*ABOUT THIS TASK*
The finished copy should match every record exactly and contain no pictures.

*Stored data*
----

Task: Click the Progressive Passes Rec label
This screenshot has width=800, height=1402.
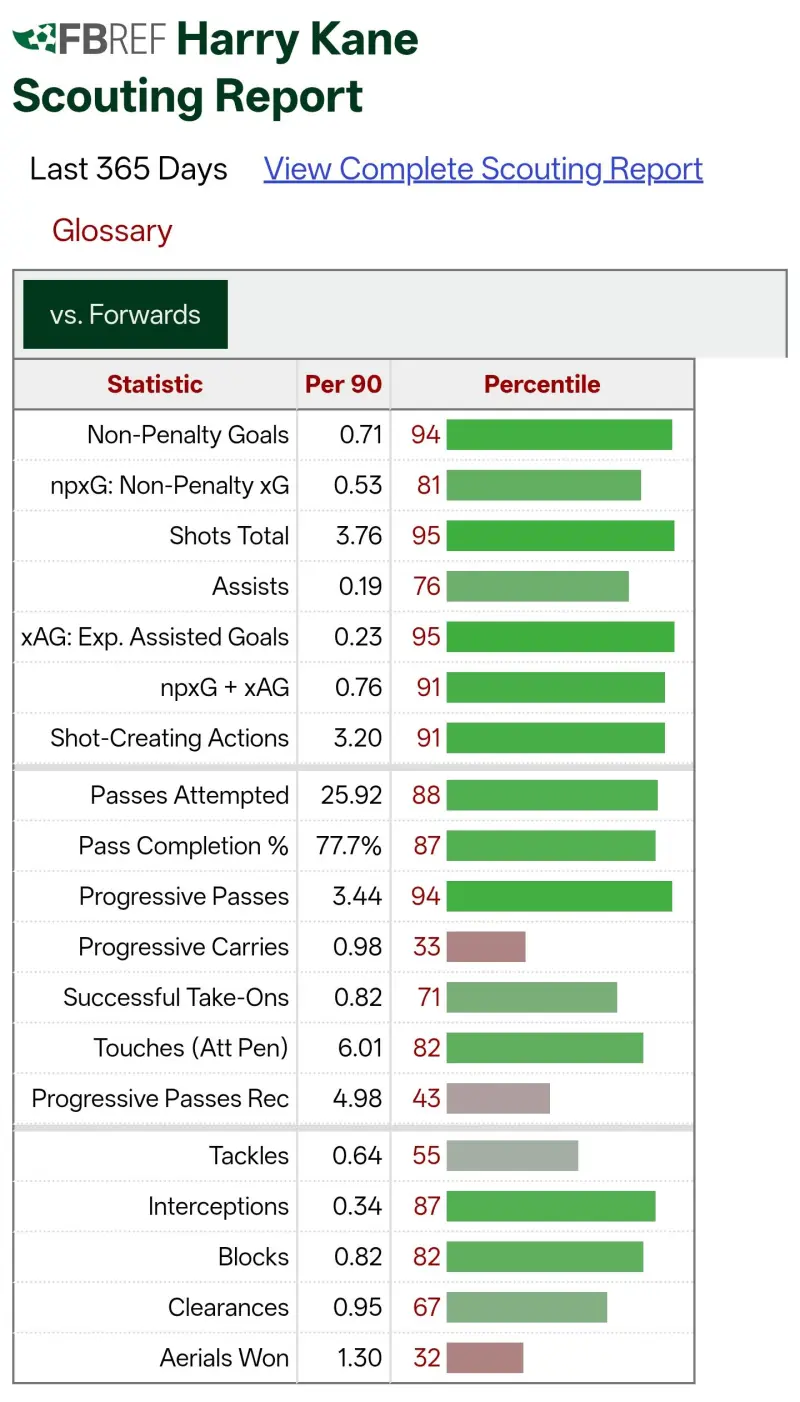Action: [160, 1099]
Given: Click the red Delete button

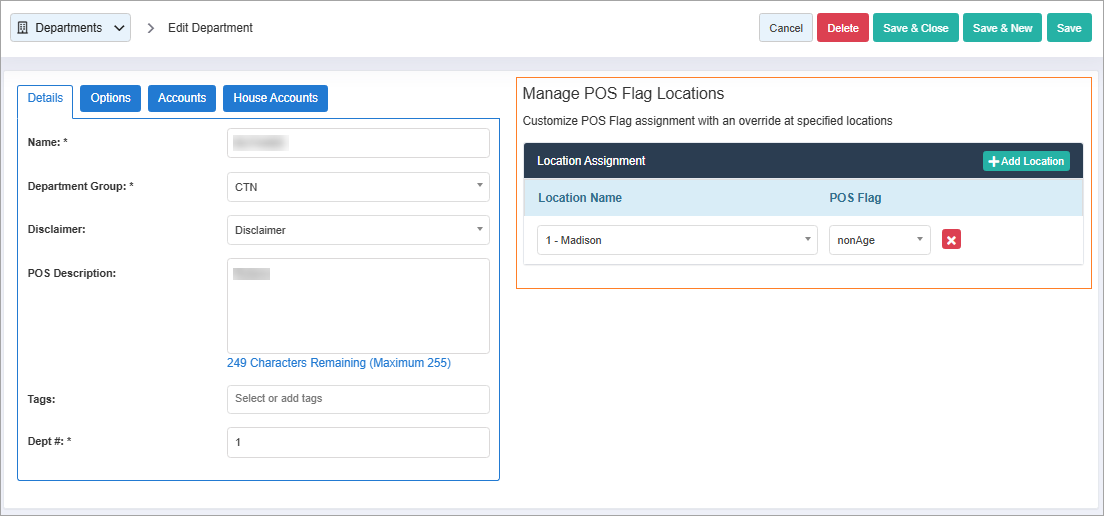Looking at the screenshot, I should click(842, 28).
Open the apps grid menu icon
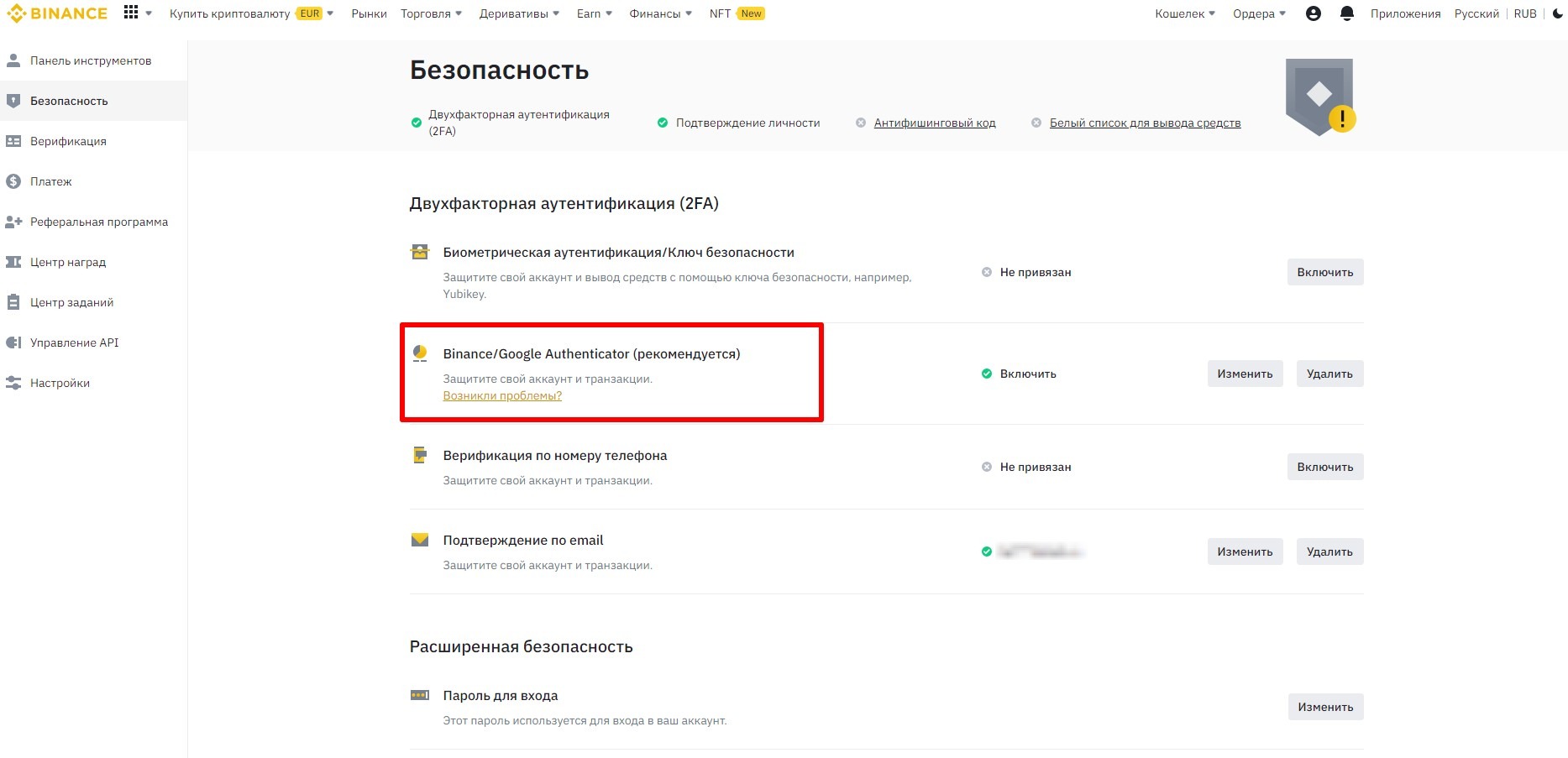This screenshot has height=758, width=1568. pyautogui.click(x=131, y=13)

----

*WRITTEN SOLUTION*
Task: Click the Progressive Passes Rec label
This screenshot has width=800, height=1402.
Action: [160, 1099]
Given: Click the red Delete button

Looking at the screenshot, I should click(842, 28).
Open the apps grid menu icon
This screenshot has height=758, width=1568. pyautogui.click(x=131, y=13)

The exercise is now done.